All indications are no. First, we'll give you the obligatory NSA refrain that it does not spy on Americans. Regardless, the Utah Data Center is a storage facility. Your digital footprint, or part of it, may reside there, but any analysis of whether your search engine queries for rifles or the latest BYU football news represents a national security threat will be done at other federal facilities by personnel who can remotely access the information stored in Bluffdale. The Utah Data Center is expected to have only 200 employees; not enough to sort through the records of the average American.

• How is the NSA going to sort all those records?

That remains to be seen. If the NSA has the name of a potential terrorist, technology is sufficient to find that person's digital history. The trick is identifying terror suspects based on what they do online or on the phone before they commit a crime or associate with terror suspects and that is where the NSA is waiting for technology and mathematics to catch up. Private contractors have said the NSA has purchased Cray XC30 supercomputers. Industry officials say those machines can run up to 1 million Intel Xenon core processors simultaneously, enabling speeds of up to 100 petaflops. One petaflop is about one thousand trillion calculations per second. But it doesn't matter how fast you can calculate if you don't have the right algorithm. The NSA, other government agencies and private-sector scientists are racing to build new data-mining algorithms, drawing on a blend of mathematics, machine learning, artificial intelligence and database theory. In March, President Barack Obama announced a $200 million research initiative across seven federal agencies to advance techniques for data mining. This issue hits on one debate about the NSA and its intelligence-gathering. Critics have said the agency is collecting more data than it can manage and far, far more than can ever be useful.

• Is all of the NSA's intelligence going to be stored in Utah?

No.
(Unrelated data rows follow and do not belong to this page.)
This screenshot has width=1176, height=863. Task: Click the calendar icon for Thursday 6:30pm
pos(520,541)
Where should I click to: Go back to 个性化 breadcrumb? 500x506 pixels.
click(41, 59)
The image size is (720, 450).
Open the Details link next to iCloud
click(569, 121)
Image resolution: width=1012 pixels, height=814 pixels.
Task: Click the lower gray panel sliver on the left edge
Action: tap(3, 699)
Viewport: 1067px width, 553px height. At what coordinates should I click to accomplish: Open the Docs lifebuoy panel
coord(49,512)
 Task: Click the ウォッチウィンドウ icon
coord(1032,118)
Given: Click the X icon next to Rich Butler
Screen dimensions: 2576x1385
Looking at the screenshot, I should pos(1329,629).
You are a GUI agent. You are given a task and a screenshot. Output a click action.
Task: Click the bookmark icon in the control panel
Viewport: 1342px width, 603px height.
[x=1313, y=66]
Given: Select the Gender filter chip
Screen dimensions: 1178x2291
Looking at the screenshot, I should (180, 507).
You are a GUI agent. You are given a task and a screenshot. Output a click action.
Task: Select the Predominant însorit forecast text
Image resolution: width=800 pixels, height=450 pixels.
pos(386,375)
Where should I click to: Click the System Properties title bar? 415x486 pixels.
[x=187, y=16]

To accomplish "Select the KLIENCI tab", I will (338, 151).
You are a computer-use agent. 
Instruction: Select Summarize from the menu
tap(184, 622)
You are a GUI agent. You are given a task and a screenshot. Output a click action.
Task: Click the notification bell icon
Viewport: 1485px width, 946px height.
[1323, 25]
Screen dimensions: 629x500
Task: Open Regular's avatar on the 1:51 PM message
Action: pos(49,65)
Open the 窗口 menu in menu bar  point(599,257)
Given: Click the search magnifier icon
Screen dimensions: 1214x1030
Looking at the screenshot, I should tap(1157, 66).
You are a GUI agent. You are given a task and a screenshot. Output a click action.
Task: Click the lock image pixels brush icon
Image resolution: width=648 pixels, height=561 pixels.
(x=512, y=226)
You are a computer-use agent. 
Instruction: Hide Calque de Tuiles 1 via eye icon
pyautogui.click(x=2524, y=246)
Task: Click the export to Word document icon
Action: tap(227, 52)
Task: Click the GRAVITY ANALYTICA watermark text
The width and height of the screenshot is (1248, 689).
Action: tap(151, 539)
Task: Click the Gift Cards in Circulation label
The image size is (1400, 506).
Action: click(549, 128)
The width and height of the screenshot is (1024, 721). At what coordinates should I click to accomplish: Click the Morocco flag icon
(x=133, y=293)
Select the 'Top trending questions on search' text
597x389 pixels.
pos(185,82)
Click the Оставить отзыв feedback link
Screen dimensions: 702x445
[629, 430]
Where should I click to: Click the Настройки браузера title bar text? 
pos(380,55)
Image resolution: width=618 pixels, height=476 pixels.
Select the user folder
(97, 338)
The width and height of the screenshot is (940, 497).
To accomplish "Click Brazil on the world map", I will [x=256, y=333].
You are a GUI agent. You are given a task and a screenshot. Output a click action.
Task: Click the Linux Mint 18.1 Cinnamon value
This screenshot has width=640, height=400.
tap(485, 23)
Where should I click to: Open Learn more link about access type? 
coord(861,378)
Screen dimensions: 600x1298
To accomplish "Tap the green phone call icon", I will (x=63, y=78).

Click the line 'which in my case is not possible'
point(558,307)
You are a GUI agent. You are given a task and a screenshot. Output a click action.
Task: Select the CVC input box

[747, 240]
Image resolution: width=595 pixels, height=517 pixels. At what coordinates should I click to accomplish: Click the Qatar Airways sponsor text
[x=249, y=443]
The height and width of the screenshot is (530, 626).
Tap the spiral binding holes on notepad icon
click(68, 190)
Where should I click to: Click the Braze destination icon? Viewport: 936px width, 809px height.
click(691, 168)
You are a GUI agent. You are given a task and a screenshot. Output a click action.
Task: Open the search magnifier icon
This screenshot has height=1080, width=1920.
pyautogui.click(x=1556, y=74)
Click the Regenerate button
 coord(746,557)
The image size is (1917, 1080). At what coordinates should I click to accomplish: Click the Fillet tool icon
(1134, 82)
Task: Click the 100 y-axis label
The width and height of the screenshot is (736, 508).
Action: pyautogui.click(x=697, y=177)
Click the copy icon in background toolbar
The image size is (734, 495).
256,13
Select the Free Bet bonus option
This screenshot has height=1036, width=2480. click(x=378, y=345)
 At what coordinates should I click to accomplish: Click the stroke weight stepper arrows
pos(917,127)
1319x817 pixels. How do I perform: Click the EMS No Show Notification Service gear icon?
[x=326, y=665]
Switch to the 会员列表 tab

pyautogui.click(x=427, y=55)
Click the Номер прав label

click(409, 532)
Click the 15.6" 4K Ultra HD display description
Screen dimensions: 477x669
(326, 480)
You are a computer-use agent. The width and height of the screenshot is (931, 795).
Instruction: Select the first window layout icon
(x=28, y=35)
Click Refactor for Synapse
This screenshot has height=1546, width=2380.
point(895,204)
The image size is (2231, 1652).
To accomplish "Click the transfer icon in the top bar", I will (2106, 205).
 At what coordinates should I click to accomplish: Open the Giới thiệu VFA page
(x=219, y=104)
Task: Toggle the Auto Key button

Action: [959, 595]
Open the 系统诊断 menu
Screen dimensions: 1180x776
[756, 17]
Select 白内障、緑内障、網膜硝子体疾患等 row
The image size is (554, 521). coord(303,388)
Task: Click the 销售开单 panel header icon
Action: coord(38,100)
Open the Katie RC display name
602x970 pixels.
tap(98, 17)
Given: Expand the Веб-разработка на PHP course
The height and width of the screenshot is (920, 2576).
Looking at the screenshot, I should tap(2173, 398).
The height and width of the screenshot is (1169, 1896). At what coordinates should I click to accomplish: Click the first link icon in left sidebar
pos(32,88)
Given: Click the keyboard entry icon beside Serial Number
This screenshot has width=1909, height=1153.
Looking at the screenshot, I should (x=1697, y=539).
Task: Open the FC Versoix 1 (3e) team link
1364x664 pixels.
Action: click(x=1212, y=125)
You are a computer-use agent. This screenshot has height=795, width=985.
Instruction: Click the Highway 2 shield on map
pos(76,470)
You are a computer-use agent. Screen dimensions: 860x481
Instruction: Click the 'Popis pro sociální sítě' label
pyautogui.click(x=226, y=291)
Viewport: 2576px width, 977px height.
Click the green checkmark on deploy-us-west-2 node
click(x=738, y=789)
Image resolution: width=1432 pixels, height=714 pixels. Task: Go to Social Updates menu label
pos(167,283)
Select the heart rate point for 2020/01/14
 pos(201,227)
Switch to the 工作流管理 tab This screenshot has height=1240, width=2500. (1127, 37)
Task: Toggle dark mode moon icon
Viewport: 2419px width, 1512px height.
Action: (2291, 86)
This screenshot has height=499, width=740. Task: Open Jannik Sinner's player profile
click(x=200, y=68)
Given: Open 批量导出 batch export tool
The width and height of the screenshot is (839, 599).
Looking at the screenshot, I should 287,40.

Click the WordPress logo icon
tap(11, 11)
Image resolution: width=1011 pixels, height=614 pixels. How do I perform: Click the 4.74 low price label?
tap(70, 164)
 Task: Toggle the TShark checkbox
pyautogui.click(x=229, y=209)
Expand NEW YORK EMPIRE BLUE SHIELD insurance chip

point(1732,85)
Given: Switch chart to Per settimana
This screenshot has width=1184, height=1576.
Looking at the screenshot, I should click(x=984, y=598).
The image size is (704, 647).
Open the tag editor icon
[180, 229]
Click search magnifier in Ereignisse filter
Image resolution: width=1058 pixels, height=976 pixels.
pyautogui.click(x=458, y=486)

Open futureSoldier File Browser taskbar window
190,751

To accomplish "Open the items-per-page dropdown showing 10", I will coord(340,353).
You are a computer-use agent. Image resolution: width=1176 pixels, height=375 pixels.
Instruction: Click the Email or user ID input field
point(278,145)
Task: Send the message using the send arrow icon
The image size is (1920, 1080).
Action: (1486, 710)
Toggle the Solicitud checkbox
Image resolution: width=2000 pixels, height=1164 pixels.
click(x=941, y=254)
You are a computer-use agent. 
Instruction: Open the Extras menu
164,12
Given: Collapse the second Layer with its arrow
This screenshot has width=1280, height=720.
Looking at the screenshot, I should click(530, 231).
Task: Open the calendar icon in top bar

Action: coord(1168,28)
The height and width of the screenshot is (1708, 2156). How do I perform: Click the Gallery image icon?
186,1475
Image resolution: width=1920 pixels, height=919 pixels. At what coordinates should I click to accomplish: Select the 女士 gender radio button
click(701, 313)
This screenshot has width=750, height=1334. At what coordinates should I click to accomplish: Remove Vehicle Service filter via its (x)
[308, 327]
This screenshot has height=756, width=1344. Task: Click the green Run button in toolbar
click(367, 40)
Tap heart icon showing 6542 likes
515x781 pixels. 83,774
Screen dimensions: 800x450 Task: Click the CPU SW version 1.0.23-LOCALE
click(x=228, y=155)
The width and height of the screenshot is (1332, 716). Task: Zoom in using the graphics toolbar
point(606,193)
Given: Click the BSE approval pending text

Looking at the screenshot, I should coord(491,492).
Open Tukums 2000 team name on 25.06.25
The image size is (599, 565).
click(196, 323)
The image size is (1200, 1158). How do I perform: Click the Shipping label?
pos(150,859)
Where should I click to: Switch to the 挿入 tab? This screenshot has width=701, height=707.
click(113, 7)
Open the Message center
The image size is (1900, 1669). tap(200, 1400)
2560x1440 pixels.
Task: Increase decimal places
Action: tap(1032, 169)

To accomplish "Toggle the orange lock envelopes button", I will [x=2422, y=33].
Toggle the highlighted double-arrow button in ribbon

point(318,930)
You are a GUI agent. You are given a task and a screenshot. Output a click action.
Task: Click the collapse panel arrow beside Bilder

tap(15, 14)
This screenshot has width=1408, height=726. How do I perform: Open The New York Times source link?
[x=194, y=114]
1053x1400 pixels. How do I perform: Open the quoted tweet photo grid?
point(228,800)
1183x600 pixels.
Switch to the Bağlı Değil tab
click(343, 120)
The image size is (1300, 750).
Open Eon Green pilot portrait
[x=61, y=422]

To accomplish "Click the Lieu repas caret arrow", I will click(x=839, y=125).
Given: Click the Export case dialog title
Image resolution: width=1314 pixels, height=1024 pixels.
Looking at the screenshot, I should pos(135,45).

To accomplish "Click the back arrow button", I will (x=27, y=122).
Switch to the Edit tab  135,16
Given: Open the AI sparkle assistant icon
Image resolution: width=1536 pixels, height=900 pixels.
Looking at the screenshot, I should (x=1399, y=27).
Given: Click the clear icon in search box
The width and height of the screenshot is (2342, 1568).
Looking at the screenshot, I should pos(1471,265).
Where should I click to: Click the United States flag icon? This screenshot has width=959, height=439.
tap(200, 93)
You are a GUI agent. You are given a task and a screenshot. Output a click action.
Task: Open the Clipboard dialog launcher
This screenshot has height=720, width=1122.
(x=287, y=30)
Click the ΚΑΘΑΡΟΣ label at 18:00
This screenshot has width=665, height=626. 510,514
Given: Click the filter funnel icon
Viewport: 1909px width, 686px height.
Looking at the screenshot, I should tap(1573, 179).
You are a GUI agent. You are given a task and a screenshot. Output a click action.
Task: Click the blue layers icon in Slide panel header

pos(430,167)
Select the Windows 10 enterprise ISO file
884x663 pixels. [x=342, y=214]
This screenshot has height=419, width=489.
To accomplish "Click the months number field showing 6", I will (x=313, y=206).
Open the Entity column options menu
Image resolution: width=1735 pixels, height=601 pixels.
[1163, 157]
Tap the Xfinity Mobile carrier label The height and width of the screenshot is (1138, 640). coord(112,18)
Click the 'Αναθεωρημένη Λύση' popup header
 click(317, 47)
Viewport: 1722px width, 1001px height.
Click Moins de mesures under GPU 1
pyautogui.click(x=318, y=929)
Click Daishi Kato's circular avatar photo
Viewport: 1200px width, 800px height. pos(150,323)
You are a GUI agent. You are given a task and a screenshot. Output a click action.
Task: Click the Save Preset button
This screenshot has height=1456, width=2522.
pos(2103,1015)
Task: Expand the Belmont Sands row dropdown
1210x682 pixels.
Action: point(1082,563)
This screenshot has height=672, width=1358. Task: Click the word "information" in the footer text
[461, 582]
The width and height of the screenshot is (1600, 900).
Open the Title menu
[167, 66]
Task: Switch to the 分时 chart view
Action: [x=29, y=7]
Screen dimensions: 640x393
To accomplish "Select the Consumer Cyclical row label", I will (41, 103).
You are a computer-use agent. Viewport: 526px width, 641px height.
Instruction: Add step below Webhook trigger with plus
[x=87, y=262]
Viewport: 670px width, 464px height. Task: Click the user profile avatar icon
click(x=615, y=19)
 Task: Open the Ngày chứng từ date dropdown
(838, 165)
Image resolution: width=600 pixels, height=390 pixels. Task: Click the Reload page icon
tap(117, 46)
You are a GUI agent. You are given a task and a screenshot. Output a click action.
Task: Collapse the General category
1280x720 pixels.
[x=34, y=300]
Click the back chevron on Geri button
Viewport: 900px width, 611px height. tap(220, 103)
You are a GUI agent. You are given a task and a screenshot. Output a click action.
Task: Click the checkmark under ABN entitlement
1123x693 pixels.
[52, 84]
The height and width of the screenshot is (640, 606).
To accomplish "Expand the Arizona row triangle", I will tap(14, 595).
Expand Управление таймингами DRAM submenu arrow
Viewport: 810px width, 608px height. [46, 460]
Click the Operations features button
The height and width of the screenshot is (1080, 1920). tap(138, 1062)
The NSA has other storage facilities, including at its headquarters at Fort Meade, Md., and in Georgia, Texas, Colorado and Hawaii. What's more, the data in Utah is not unique. With billions of dollars from Congress, the NSA during the Obama administration has created what is essentially a colossal network of backup hard drives. If the power grid in Utah or Texas goes down, for example, the NSA can still access stored information from another data center.

• Why did the NSA pick Utah?

John Inglis, the NSA's deputy director and the top civilian at the agency, told The Tribune a number of factors favored Bluffdale and Camp Williams. One of the biggest, as articulated by Inglis and other sources who have spoken to the newspaper, appears to be the same thing that has drawn private-sector data centers to the mountain states — cheap electricity. The NSA also wanted a secure location, and an Army post is pretty secure. Other factors included a skilled workforce and a site with little threat from natural disasters.

• And because Mormons are in Utah, right?

The Tribune staff has received a lot of questions about whether Mormons, and their reputation for conservatism, loyalty and secret-keeping, deserved or not, were why the NSA built a data center in Utah. But there's no evidence Mormons were a factor. The issue did not arise when two Tribune reporters interviewed NSA administrators in May at Fort Meade, Md. State and local officials in Utah who have been in contact with the NSA have said the issue has not been mentioned. If Mormons were that important, the NSA would have put a data center in Rexburg, Idaho. Ninety-five percent of Rexburg's 25,000 residents are LDS, according to a 2004 article in The Church News. —

• Is the Utah Data Center going to increase electric rates?

Rocky Mountain Power and the Utah Public Service Commission say no. This concern arises from the fact that the Utah Data Center will use 65 megawatts of electricity (a single megawatt is enough to run appliances in 500 to 750 homes) and industrial users in Utah pay a lower rate than residential users. But the Public Service Commission says industrial users compensate in the volume in which they buy electricity. Also, the NSA had to pay for construction of a substation to serve the data center. Rocky Mountain Power's largest Utah customer is Kennecott Utah Copper, which uses about 200 megawatts.

• Can I tour the Utah Data Center?

No. You're not even suppose to drive into the parking lot. A few Utah dignitaries have received tours. Most of them have been reticent to discuss what they saw there.

• Will the Utah Data Center provide jobs?

Some, but not many. The $1.2 billion construction project employed about 1,000 workers for two years, but those jobs are gone. As mentioned, the Utah Data Center will employ only about 200 people. Bluffdale is trying to lure some more private-sector data centers to town, hoping the NSA has raised Bluffdale's profile. But private-sector data centers don't employ many people either. The NSA installed new utility lines from Bluffdale through the currently-open desert to the Utah Data Center, and city planners have discussed using those lines to facilitate new home and business construction. Such development remains years away and it's unclear how much economic benefit it will provide.

— Compiled by Nate Carlisle with reporting from Thomas Burr, Matt Canham, Steve Oberbeck and Tony Semerad.